Owen is a kind of perfect man: strong and smart and able and fast and sexy. He’s everything I’d love to be, but know I’m not. Nobody is like him. The perfect man doesn’t exist—he’s more of a fantasy than the dinosaurs (who did actually exist). But the problem with him being the main character in a film like this is that we watch it and we’re supposed to want to be like that. I really do hope that if I was hiding under a car from a sniffing dino I’d have the presence of mind to slash the break fluid cable and pour it over myself to mask my scent. But come on; in reality I’d have forgotten to carry my knife in the first place. Oh god, have I even got the right kind of knife?
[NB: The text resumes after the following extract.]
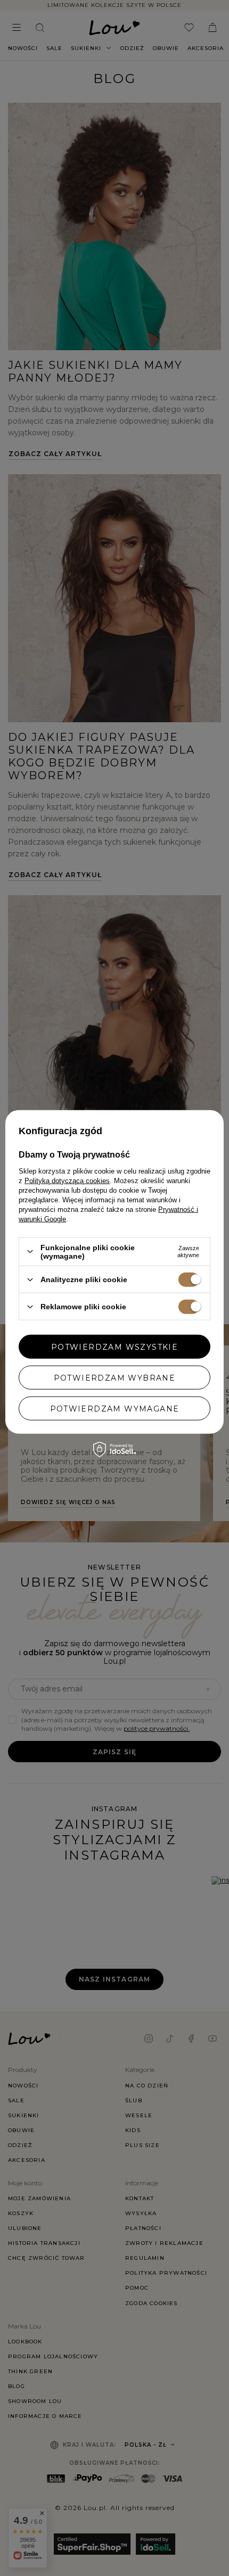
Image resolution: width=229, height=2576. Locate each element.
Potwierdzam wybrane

The differences between Claire and Owen are stark. He is nature and chaos and impulse because he knows about trees and dinos. She is order and femininity because she’s obsessed with spreadsheets, high heels and looking clinical—she’s a walking lab. We’re supposed to believe that these opposites attract. We’re supposed to believe that by the end of the film she does what he suggests (because, well, he’s helped to save everyone). But instead they come off as totally fake and, at best, wacky versions of what lifestyle magazines tell us to be. It’s completely bizarre. Because they’re not like actual people, when they kiss it’s fucking awkward. It’s like watching a wardrobe trying to runt a chest of drawers.
As you can see, I’m pretty mad about this regression in the Jurassic film series. The contrast between the characters in the first and fourth films is mind-boggling. (Claire is also miles away from the female lead in The Lost World, film number two, who is Julianne Moore playing Sarah Harding, inventive and warm and practical.)
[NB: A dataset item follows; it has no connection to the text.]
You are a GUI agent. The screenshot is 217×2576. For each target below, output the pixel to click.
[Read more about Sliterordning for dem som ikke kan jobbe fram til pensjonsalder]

And you might think that I want politically correct characters in all my films. Of course I don’t. Screenwriters don’t have to sit down and craft perfect characters that please feminist film scholars. They have to tell decent stories. So I do expect them to write believable characters. Claire and Owen are flimsy magazine-as-manual unpeople. You can create characters who reflect real human traits and behaviours. There’s a truth in Claire’s sacrificing her family for her job. But come on, a woman who doesn’t take off her heels when she’s being chased down by a T-Rex? Find me that woman and I’ll apologise and start doing my sit-ups to get the perfect six-pack I’m supposed to have.